Should Christians Go to War?
Text: (No single text; topical — drawn from the spirit and teaching of the New Testament)
Series: Restoration Sermons
Date:
Speaker: Ed Rangel
Location: Waupaca Church of Christ
Bible Version: NASB 1995
Sermon Type: Topical
Learning Objectives
By the close of this lesson the hearer should be able to:
- State precisely what question this sermon is asking — and what three questions it is NOT asking.
- Explain the logical burden of proof as it applies to the war question for Christians.
- Identify at least five arguments made for Christian military service and explain why each fails to prove the affirmative proposition.
- Name at least three New Testament passages that form the basis of the negative position and state what each teaches.
- State how the practice of Christians is to differ from the practice of nations at war, using at least two specific examples from Christ's own conduct and teaching.
Thesis
The question is not whether some wars are justified, or whether Old Testament figures fought, or whether soldiers appear in the New Testament without being condemned. The question is whether Christ permits his followers to take human life in war. The answer found in the spirit and teaching of the New Testament is the negative: the Christian who follows Christ's example and obeys the specific instructions of the New Testament cannot participate in war as a soldier. This is not a popular position; it is the position the texts require.
Burden
This subject is neglected from the pulpit precisely because it is uncomfortable. Christians live in nations, nations go to war, and the pull of patriotism is powerful. The burden is not to produce guilt but to press the question the text requires pressing: not what nations do, not what governments demand, not what the majority of church members have always assumed, but what Christ permits and what the New Testament teaches. The Christian accepts no other standard of evidence.
Introduction
This is a subject that Christians ought to understand — not to be contentious but to know how to act when the question becomes personal. Two things must be established before the argument begins.
First: what the question is not. It is not whether some wars have been just by the reckoning of human history. It is not how many of the hundreds of wars recorded in history were prosecuted for defensible causes. It is not whether Moses, Joshua, and David fought — they did, and what God commanded or sanctioned for Israel under the old covenant is a separate question from what Christ commands or permits under the new. It is not whether being a soldier is admirable by human standards. The question is one thing: Should a person who is a Christian become a soldier? Should they fight, destroy, and kill? May they? Should they?
Second: who has the burden of proof. Those who affirm that a Christian may fight, kill, and destroy in war have the burden of finding clear, positive permission in the New Testament for doing so. The negative position — that no such permission exists — does not need to prove a universal prohibition; it needs only to show that the affirmative has not produced its required evidence. That is the logical position the argument will sustain.
I. The Question Defined
The question is not what the law of Moses permitted or what God commanded Israel to do in the conquest of Canaan. The entire framework of the old covenant — its holy wars, its commanded exterminations, its provisions for military service — belongs to a covenant that Christ took out of the way (Col. 2:14). The conduct of Joshua's army tells us nothing about what Christ permits his followers to do, any more than the Levitical priesthood tells us whether we may ordain priests today.

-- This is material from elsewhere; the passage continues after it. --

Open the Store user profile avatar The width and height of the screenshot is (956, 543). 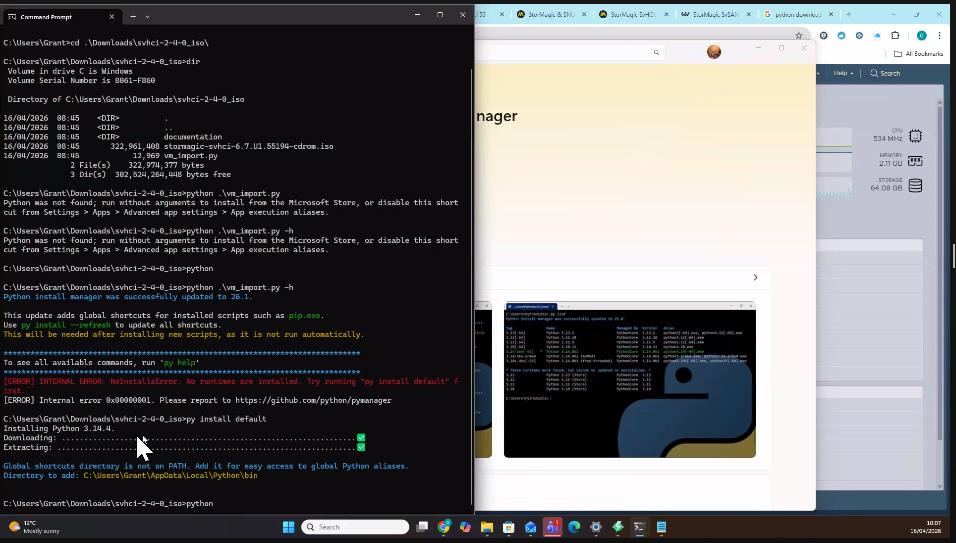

The question is not what human governments authorize or require. The Christian acknowledges civil authority in its legitimate sphere (Rom. 13:1-7), but the Christian's final standard is Christ, not the state. "We must obey God rather than men" (Acts 5:29) is the principle that applies when the state's requirement conflicts with Christ's teaching. The question is whether Christ permits — not whether the government requires.
The question is specifically whether Christ binds his followers to take human life in war. The answer to that question comes from the New Testament alone. The Christian accepts no other source of proof.
II. The Arguments for Christian Military Service — and Their Failure
Those who affirm that a Christian may go to war have produced several arguments. Each fails to prove the proposition.
The centurion who came to Jesus (Matt. 8:5-13). Jesus commended his faith, not his occupation. The fact that Christ healed the centurion's servant without instructing him to leave the military does not constitute permission for Christians to become soldiers. Christ's silence on the centurion's occupation is not approval; it is the silence of a teacher who has not yet given the commission that would define the terms of discipleship for all nations.
Christ paid taxes to the Roman government, which supported war (Matt. 17:24-27). The logic of this argument proves too much: if paying taxes to a government that funds military activity constitutes permission for Christians to participate in war, then Christians would be permitted to participate in anything the government funds. The tax does not equal endorsement of every use to which it is put.
Christ commanded the apostles to buy swords (Luke 22:36). The context of this instruction and its outcome settle its meaning: when the disciples said "Lord, look, here are two swords," he said "It is enough" (Luke 22:38). Two swords were not sufficient for military defense; they were sufficient to fulfill the prophecy that he would be numbered with transgressors. And when Peter used a sword in the garden, Jesus healed the wound and said "Put your sword back into its place; for all those who take up the sword shall perish by the sword" (Matt. 26:52). The only military use of a sword in the Gospel narratives was rejected by Christ himself.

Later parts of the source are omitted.